◆ Your task
Starting with the first line and ending with the last, transcribe the data exactly.
◇ ◇ ◇ ◇
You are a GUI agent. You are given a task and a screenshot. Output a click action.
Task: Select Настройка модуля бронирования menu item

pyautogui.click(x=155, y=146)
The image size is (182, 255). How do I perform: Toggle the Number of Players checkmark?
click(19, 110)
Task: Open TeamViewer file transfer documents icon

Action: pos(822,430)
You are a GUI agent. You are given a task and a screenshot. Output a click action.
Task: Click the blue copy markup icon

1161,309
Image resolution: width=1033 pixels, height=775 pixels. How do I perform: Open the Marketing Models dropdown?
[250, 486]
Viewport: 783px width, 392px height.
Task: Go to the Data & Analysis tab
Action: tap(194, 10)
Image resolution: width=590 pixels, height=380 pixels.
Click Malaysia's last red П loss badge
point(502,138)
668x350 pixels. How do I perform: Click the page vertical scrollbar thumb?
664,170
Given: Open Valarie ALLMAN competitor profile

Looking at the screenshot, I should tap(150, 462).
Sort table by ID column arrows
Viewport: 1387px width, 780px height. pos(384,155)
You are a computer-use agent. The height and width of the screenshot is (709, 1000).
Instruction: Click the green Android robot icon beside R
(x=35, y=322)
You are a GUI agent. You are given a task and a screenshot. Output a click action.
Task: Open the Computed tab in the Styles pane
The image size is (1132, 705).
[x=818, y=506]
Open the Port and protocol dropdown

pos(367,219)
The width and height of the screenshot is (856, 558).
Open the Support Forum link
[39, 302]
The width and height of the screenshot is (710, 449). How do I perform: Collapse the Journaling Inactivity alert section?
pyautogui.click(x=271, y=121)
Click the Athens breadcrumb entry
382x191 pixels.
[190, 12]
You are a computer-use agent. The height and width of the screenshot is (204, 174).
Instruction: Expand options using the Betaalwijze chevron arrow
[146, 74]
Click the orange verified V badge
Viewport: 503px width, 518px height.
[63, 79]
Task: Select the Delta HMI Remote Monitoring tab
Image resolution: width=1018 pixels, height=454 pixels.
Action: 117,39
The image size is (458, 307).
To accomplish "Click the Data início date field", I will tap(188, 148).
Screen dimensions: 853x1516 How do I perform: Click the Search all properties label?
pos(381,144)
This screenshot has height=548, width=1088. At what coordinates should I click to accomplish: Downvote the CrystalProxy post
◇ ◇ ◇ ◇
◆ Answer to this problem
You are a GUI agent. You are given a task and a screenshot. Output a click action.
Task: Select Настройка модуля бронирования menu item

pyautogui.click(x=155, y=146)
The image size is (182, 255). How do I perform: Toggle the Number of Players checkmark?
click(19, 110)
Task: Open TeamViewer file transfer documents icon

Action: pos(822,430)
You are a GUI agent. You are given a task and a screenshot. Output a click action.
Task: Click the blue copy markup icon

1161,309
Image resolution: width=1033 pixels, height=775 pixels. How do I perform: Open the Marketing Models dropdown?
[250, 486]
Viewport: 783px width, 392px height.
Task: Go to the Data & Analysis tab
Action: tap(194, 10)
Image resolution: width=590 pixels, height=380 pixels.
Click Malaysia's last red П loss badge
point(502,138)
668x350 pixels. How do I perform: Click the page vertical scrollbar thumb?
664,170
Given: Open Valarie ALLMAN competitor profile

Looking at the screenshot, I should tap(150, 462).
Sort table by ID column arrows
Viewport: 1387px width, 780px height. pos(384,155)
You are a computer-use agent. The height and width of the screenshot is (709, 1000).
Instruction: Click the green Android robot icon beside R
(x=35, y=322)
You are a GUI agent. You are given a task and a screenshot. Output a click action.
Task: Open the Computed tab in the Styles pane
The image size is (1132, 705).
[x=818, y=506]
Open the Port and protocol dropdown

pos(367,219)
The width and height of the screenshot is (856, 558).
Open the Support Forum link
[39, 302]
The width and height of the screenshot is (710, 449). How do I perform: Collapse the Journaling Inactivity alert section?
pyautogui.click(x=271, y=121)
Click the Athens breadcrumb entry
382x191 pixels.
[190, 12]
You are a computer-use agent. The height and width of the screenshot is (204, 174).
Instruction: Expand options using the Betaalwijze chevron arrow
[146, 74]
Click the orange verified V badge
Viewport: 503px width, 518px height.
[63, 79]
Task: Select the Delta HMI Remote Monitoring tab
Image resolution: width=1018 pixels, height=454 pixels.
Action: 117,39
The image size is (458, 307).
To accomplish "Click the Data início date field", I will tap(188, 148).
Screen dimensions: 853x1516 How do I perform: Click the Search all properties label?
pos(381,144)
This screenshot has height=548, width=1088. At what coordinates should I click to accomplish: Downvote the CrystalProxy post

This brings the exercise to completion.